# Sul ... via vai!



## xfactor (14 Febbraio 2011)

Loro arrivano sui barconi per cercare lavoro , o spacciare, io invece dovrei andare a casa loro a lavorare e non posso partire:singleeye:, strana autostrada il mare!


----------



## Sterminator (14 Febbraio 2011)

xfactor ha detto:


> Loro arrivano sui barconi per cercare lavoro , o spacciare, io invece dovrei andare a casa loro a lavorare e non posso partire:singleeye:, strana autostrada il mare!


Sfruttatore e depauperatore delle risorse dei popoli....

:mrgreen::mrgreen::mrgreen:

Ps1: ocio ancora te rapiscono....e sappi che il riscatto nun te lo pagamo...fatte fa' pure bunga bunga ...

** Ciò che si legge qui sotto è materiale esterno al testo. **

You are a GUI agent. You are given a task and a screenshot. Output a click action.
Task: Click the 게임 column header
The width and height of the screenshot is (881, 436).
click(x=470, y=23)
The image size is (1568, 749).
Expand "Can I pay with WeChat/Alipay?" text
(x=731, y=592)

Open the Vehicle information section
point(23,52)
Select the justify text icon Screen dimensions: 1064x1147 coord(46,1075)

Ps2: nel caso chi dovremmo avvertire?

:rotfl::rotfl::rotfl:


----------



## xfactor (15 Febbraio 2011)

Sterminator ha detto:


> Sfruttatore e depauperatore delle risorse dei popoli....
> 
> :mrgreen::mrgreen::mrgreen:
> 
> ...



Tranquillo aspetto che mi diano l'OK , 

pi esse aspetto con ansia il tuo prossimo sbroccamento!


----------



## xfactor (15 Febbraio 2011)

a ri pi esse

alla tua amica ho concesso le attenuanti con te non avrò pietà!:culo:


----------



## Sterminator (15 Febbraio 2011)

xfactor ha detto:


> Tranquillo aspetto che mi diano l'OK ,
> 
> pi esse aspetto con ansia il tuo prossimo sbroccamento!


e cioe'?

stai gia' bevuto a quest'ora?

miiiii....

:mrgreen::mrgreen::mrgreen:


----------



## Sterminator (15 Febbraio 2011)

xfactor ha detto:


> a ri pi esse
> 
> alla tua amica ho concesso le attenuanti con te non avrò pietà!:culo:


Occhio a prestare il culo...so' tempi de bunga bunga...

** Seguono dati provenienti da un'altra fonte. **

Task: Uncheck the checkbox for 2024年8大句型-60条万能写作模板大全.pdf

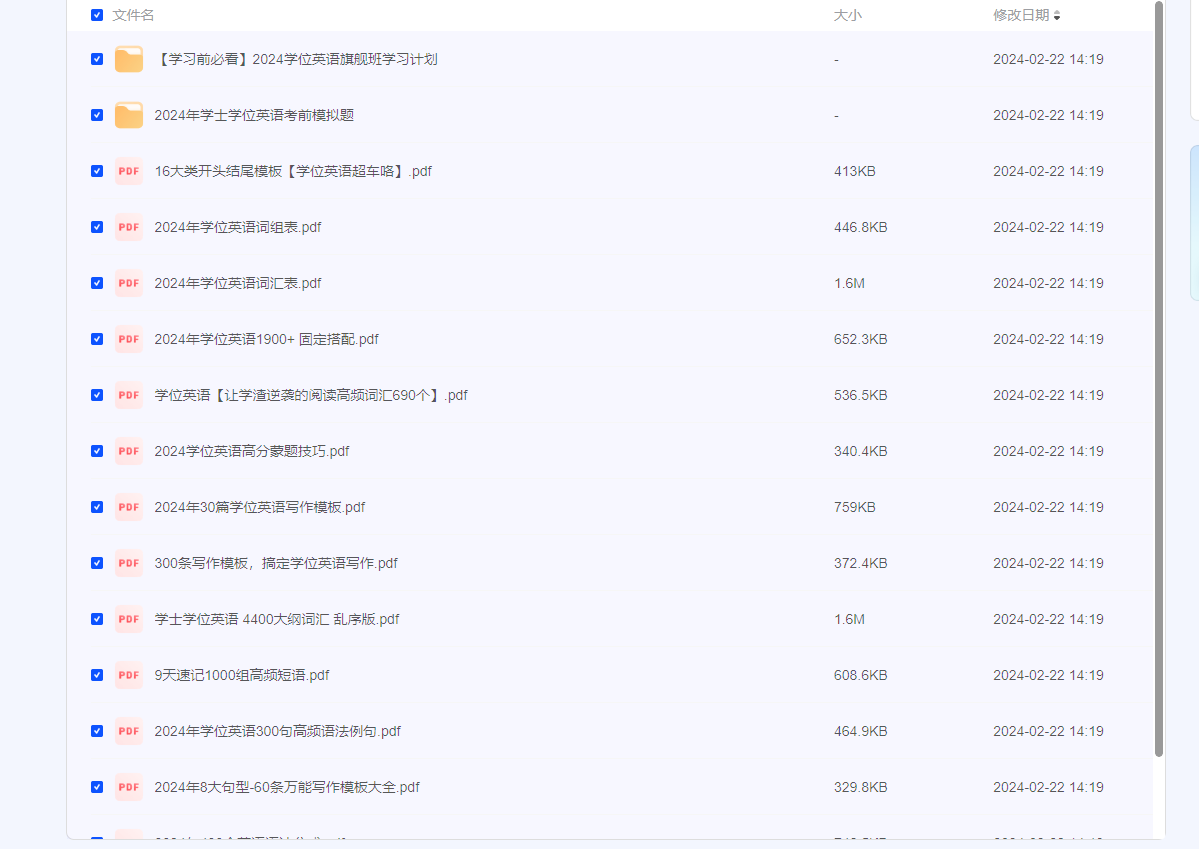Action: [97, 787]
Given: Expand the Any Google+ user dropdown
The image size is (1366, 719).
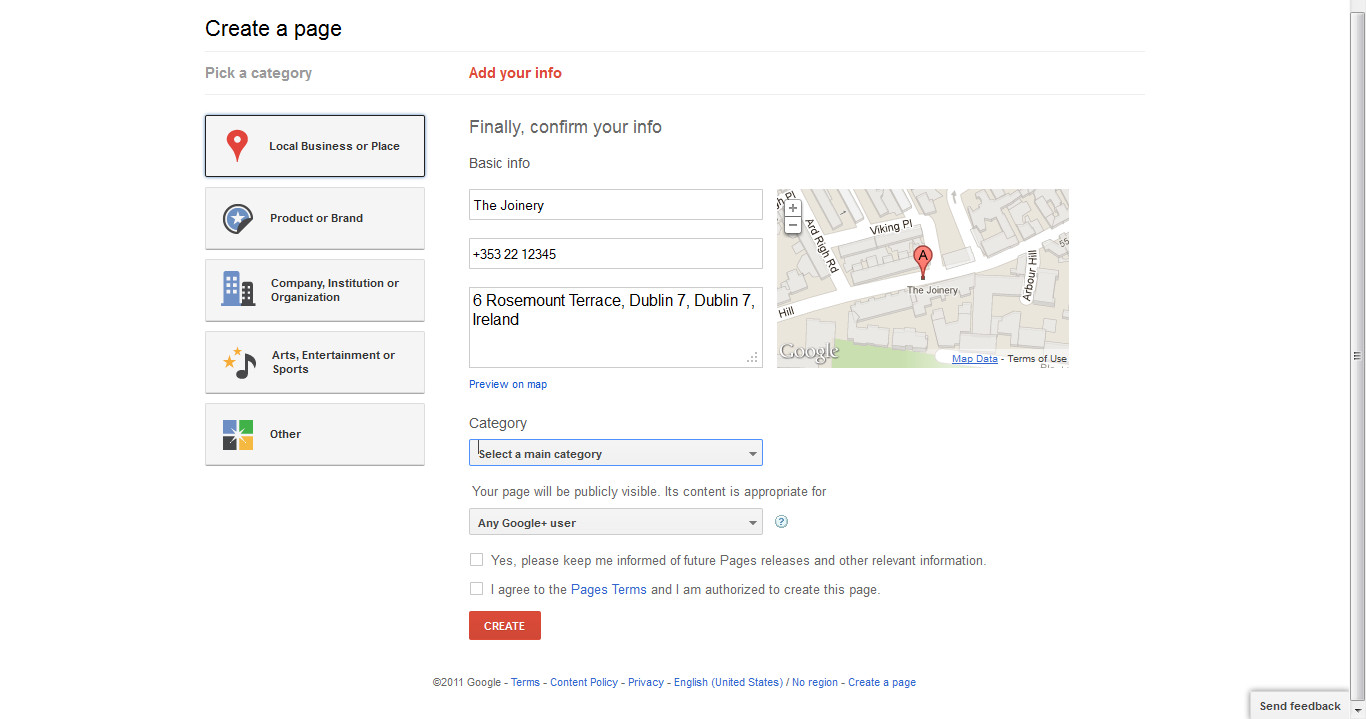Looking at the screenshot, I should point(615,522).
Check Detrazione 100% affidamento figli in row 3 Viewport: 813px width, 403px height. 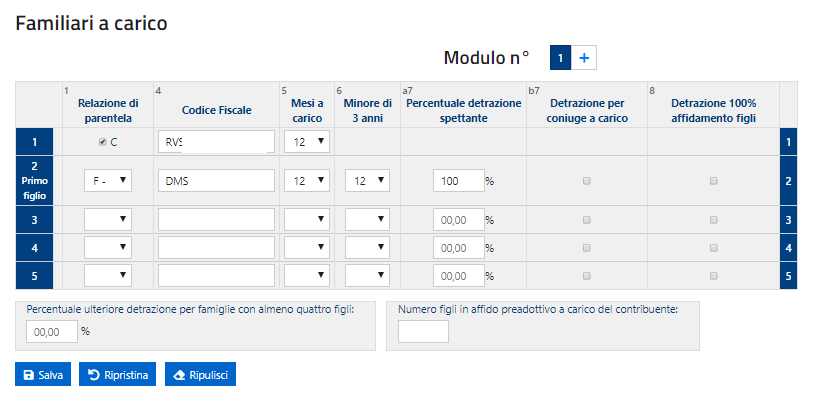pyautogui.click(x=713, y=220)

vabbe' che te piace...neh?

:rotfl::rotfl::rotfl:


----------



## xfactor (15 Febbraio 2011)

Sterminator ha detto:


> Occhio a prestare il culo...so' tempi de bunga bunga...
> 
> vabbe' che te piace...neh?
> 
> :rotfl::rotfl::rotfl:



vedi , stai già sbroccando per il solo fatto che io sono sul forum


----------



## Sterminator (15 Febbraio 2011)

xfactor ha detto:


> vedi , stai già sbroccando per il solo fatto che io sono sul forum


Ma quanta importanza che te dai, mister....

:rotfl::rotfl::rotfl:

ma chi te caga????....

ti si sfotte solo un po' la neuro...

suscetti?

:rotfl::rotfl::rotfl::rotfl:


----------



## xfactor (15 Febbraio 2011)

Sterminator ha detto:


> Ma quanta importanza che te dai, mister....
> 
> :rotfl::rotfl::rotfl:
> 
> ...



figurati, ormai ti conoscono tutti , il peso e la misura sono tuoi!


----------



## Sterminator (15 Febbraio 2011)

xfactor ha detto:


> figurati, ormai ti conoscono tutti , il peso e la misura sono tuoi!


e quindi?


----------



## Mari' (15 Febbraio 2011)

Sterminator ha detto:


> e quindi?



Sei schedato :mosking: :risata::risata::risata::risata:


----------



## Mari' (15 Febbraio 2011)

Comunque Stermi' stai tranquillo  sei in area protetta/nascosta  , non esci su "GOOGLE" :mrgreen: :rotfl::rotfl::rotfl::rotfl:


----------



## Sterminator (15 Febbraio 2011)

Mari' ha detto:


> Sei schedato :mosking: :risata::risata::risata::risata:


Ah sì?...

aspe' che cerco na' bella foto da appiccicare sulla scheda...

chissa' se va bene questa...anche se sto un po' spettinata...

:rotfl::rotfl::rotfl:

(mi scuso se qualcuno ha gia' cenato)

:rotfl::rotfl::rotfl:


----------



## Mari' (15 Febbraio 2011)

*SADICO!!!*


:mrgreen::rotfl::mrgreen:​


----------



## Sterminator (15 Febbraio 2011)

Mari' ha detto:


> *SADICO!!!*
> 
> 
> :mrgreen::rotfl::mrgreen:​


Vabbe' ma tu non cenavi tardi?

:mrgreen::mrgreen::mrgreen:


----------



## Mari' (15 Febbraio 2011)

Sterminator ha detto:


> Vabbe' ma tu non cenavi tardi?
> 
> :mrgreen::mrgreen::mrgreen:


*Ma tu stai seguendo?* :mrgreen:


​ http://www.rai.tv/dl/RaiTV/diretta....ingBlock-eedb4649-b6c4-4892-a5a9-e2ca63b54bd8


----------



## Sterminator (15 Febbraio 2011)

Mari' ha detto:


> *Ma tu stai seguendo?* :mrgreen:
> 
> 
> ​ http://www.rai.tv/dl/RaiTV/diretta....ingBlock-eedb4649-b6c4-4892-a5a9-e2ca63b54bd8


iessss...:mrgreen:


----------